Catalysts for olefin polymerization are known in which a clay, clay mineral, or ion-exchange lamellar compound is utilized as a catalyst component (see, for example, patent document 1). In the technical field of olefin polymerization catalysts in which a clay, clay mineral, or ion-exchange lamellar compound is used as a catalyst component, there has been a problem concerning improvements in catalytic activity and various means for solving the problem have been proposed (see, for example, patent documents 2 to 4). For example, a catalyst for olefin polymerization is known in which a clay, clay mineral, or ion-exchange lamellar compound that has undergone an acid treatment, a salt treatment, or a chemical treatment performed in the presence of both an acid and a salt is included as a catalyst component.
Also known is a method wherein an ion-exchanged phyllosilicate which has been treated with a high-concentration acid, in order to modify the pore structure thereof, is used as a catalyst component for olefin polymerization (see, for example, patent document 5). According to this method, by treating an ion-exchanged phyllosilicate with a high-concentration acid, pores having a large size can be formed. By using the thus-treated ion-exchanged phyllosilicate as a catalyst component, polymers having improved particle properties are obtained and an improvement in catalytic activity is attained.
Other techniques in which an ion-exchanged phyllosilicate having a specific structure is used are known (see, for example, patent documents 6 to 8).
Furthermore disclosed as techniques in which attention is directed to a specific structure of an ion-exchanged phyllosilicate are one in which the amount of micropores in an ion-exchanged phyllosilicate has been specified and one in which an ion-exchanged phyllosilicate is chemically treated with an inorganic acid to eliminate metal atoms therefrom at a specified rate (see patent documents 9 and 10).

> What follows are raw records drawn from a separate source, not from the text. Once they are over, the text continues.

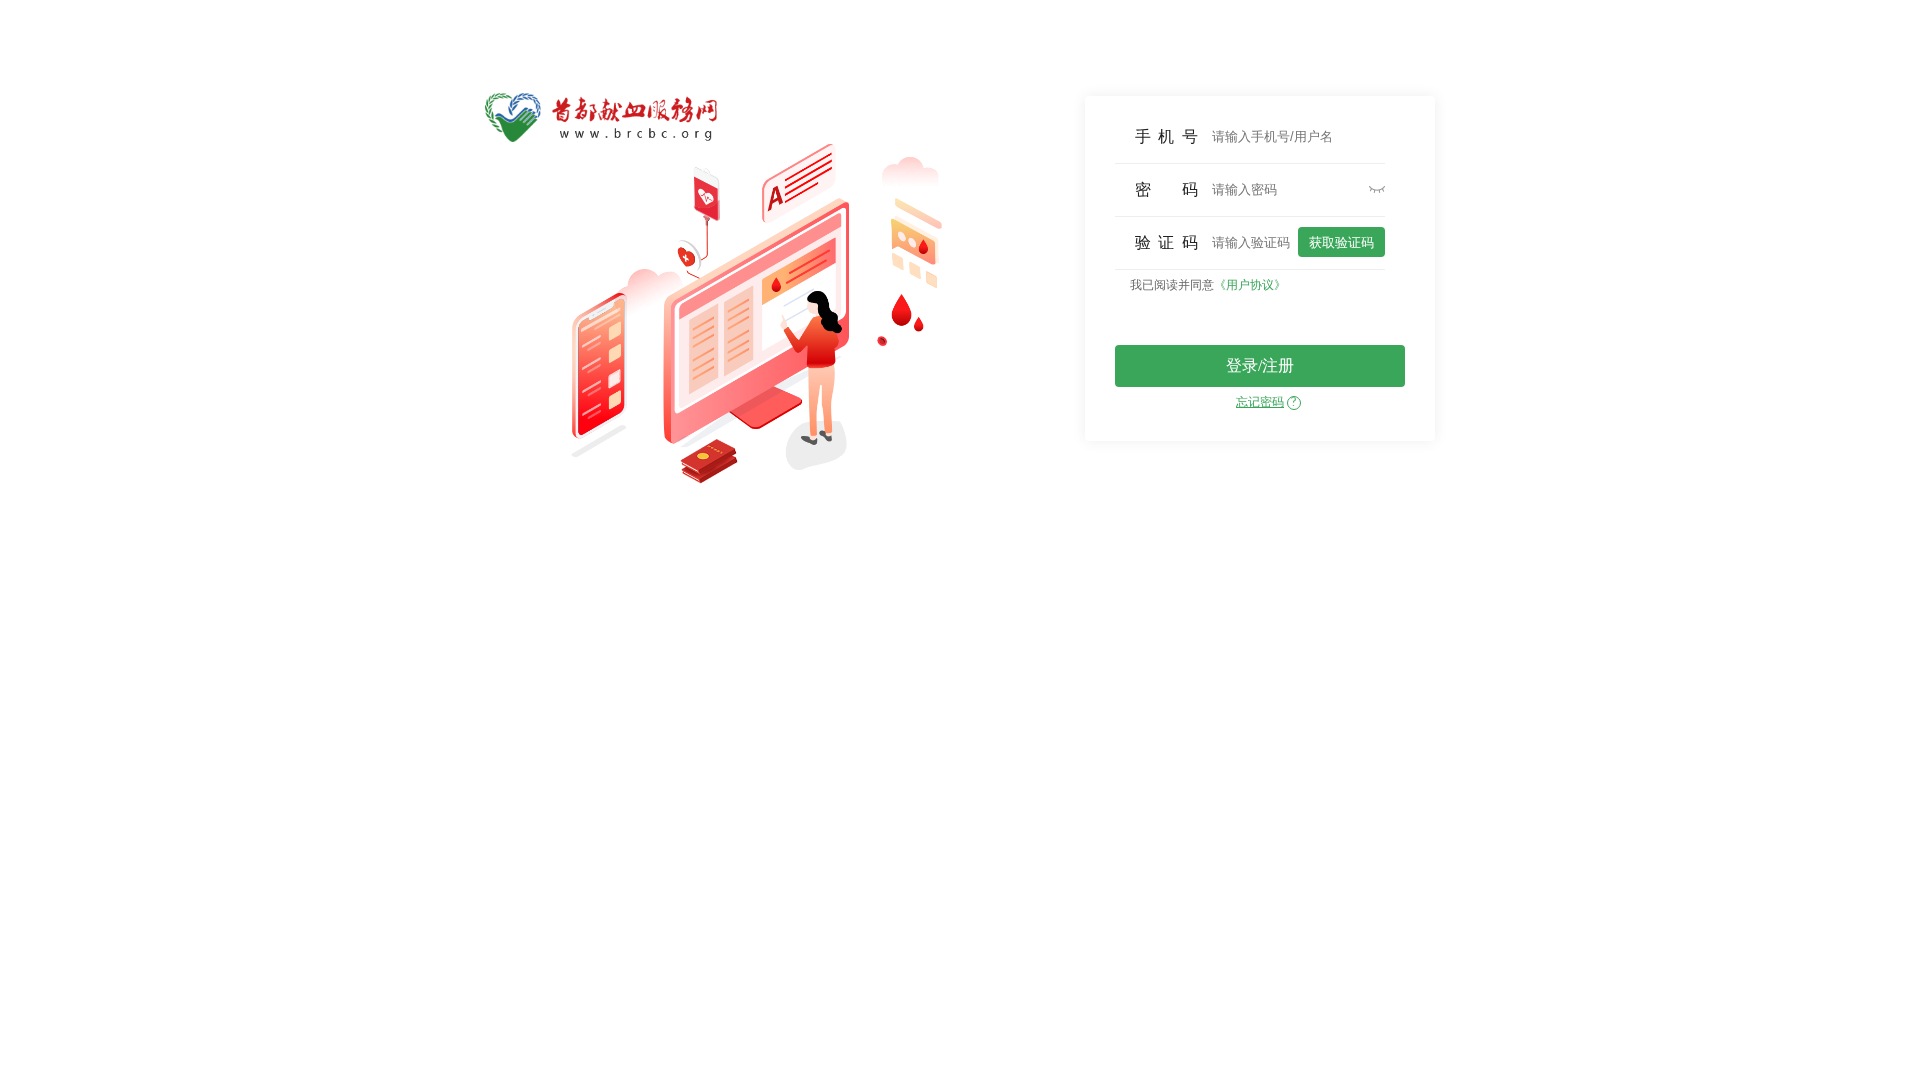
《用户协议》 (1250, 285)
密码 (1166, 189)
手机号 (1166, 136)
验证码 (1166, 242)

These techniques relate to a highly active ion-exchanged phyllosilicate obtained by chemically treating an ion-exchanged phyllosilicate while controlling the swelling action, which is one of the features thereof, to thereby enlarge the treatment surfaces and increase the amount of micropores having a small diameter.
However, the catalyst components for olefin polymerization according to those techniques proposed so far are still insufficient in activity, and a further technological improvement is desired.